Laura Bianca Pruitt delivered a preliminary presentation to the Board of Town Commissioners on Nov. 25, outlining the town's plan to pursue recertification under the Sustainable Maryland Certified (SMC) municipal program in 2026. The voluntary program, run in partnership with the University of Maryland Environmental Finance Center and the Maryland Municipal League, rewards municipalities for documented sustainability actions and provides access to targeted grant opportunities. Pruitt noted that "the town first became certified in 2012 and we were last recertified in 2023," and that Bel Air earned 445 points in 2023, above the 400-point silver threshold.

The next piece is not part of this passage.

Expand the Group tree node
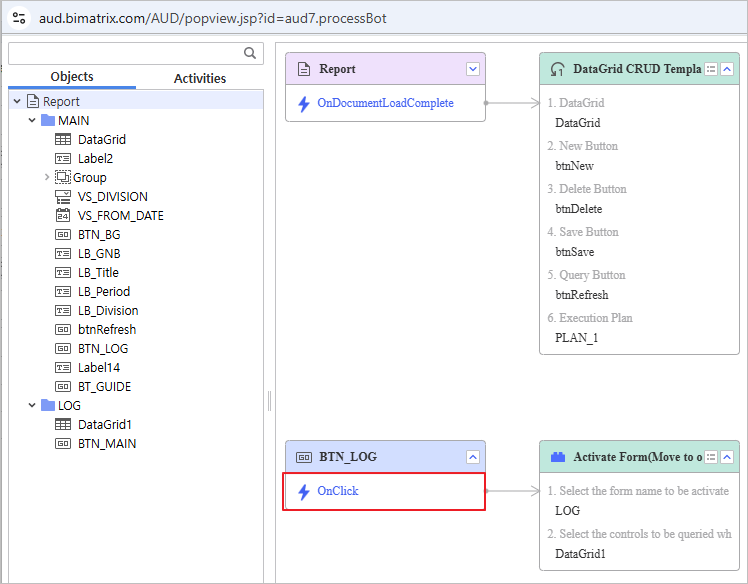 (x=47, y=177)
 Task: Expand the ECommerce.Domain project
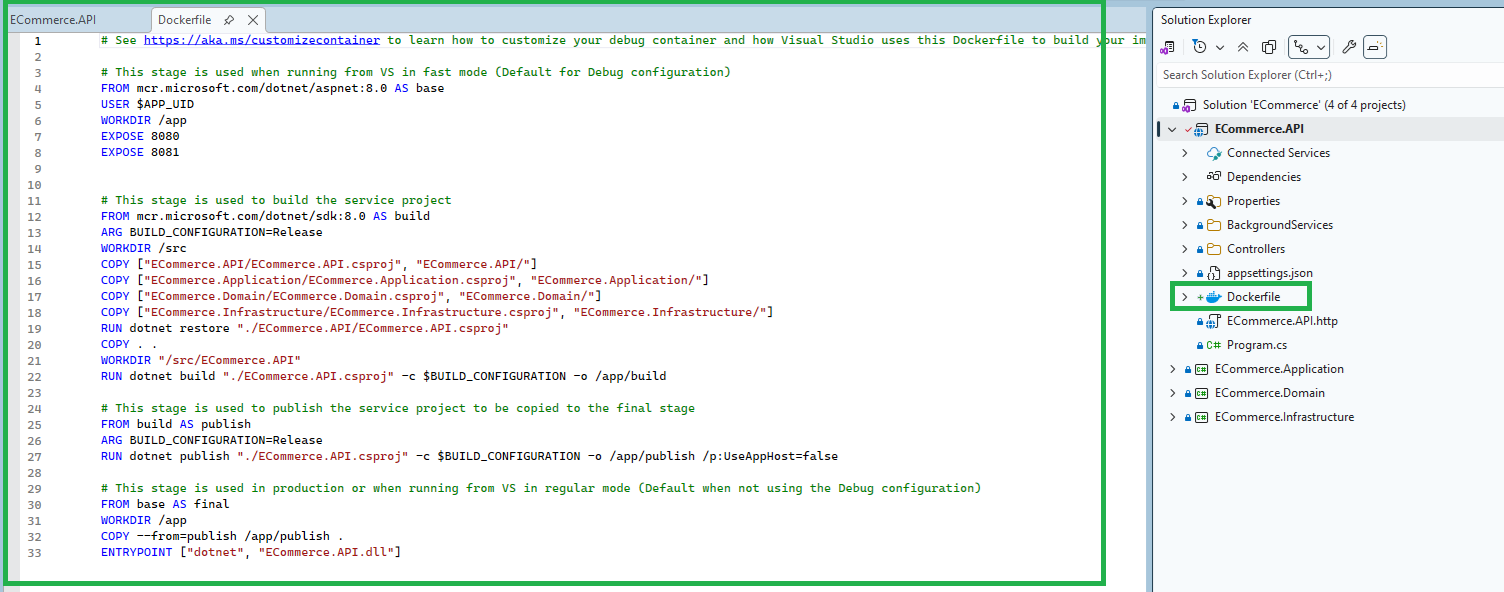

Why this matters: SMC recertification sets a three-year action plan that serves as a blueprint for town priorities and can strengthen grant applications. Pruitt told commissioners the program requires two mandatory actions (including maintaining a green team) and a points-based selection of additional actions; for silver level the town must complete required items and reach a points total. She said SMC also offers grant opportunities the town can pursue in 2026.
What Pruitt described: she walked the board through the SMC action categories and local examples that could be counted in the next application cycle. Examples cited include community-based projects (farmers market, community garden, public art), education (four Maryland Green Schools within or connected to town residents), energy and transportation items (municipal charging and a bicycle/pedestrian plan), public-health and safety measures (AED stations in parks, story walks), and historic-preservation work (the town's Courthouse District status and local tax-credit program). She also identified potential new entries for the application, such as a community composting pilot and a sustainability resource page hosted by the town.
Board reaction and next steps: commissioners asked about operational details and costs for a municipal composting program; Pruitt said staff discussed siting near the Department of Public Works and would consider piggybacking on existing recycling drop-off logistics. On funding she said SMC and related programs offer grants, though some awards have minimum amounts that may not suit small pilots. Pruitt listed immediate next steps: participate in SMC green-team training on Jan. 15, 2026; survey residents to help prioritize actions; schedule regular Sustainability Workgroup meetings; and assemble a draft 2026 application and action plan.
The presenter closed by asking commissioners to consider priorities for short- and long-term actions and to recruit volunteers for the sustainability workgroup. There was no formal vote on the presentation; the item concluded with staff follow-up to return proposed action items and grant options to the board for consideration.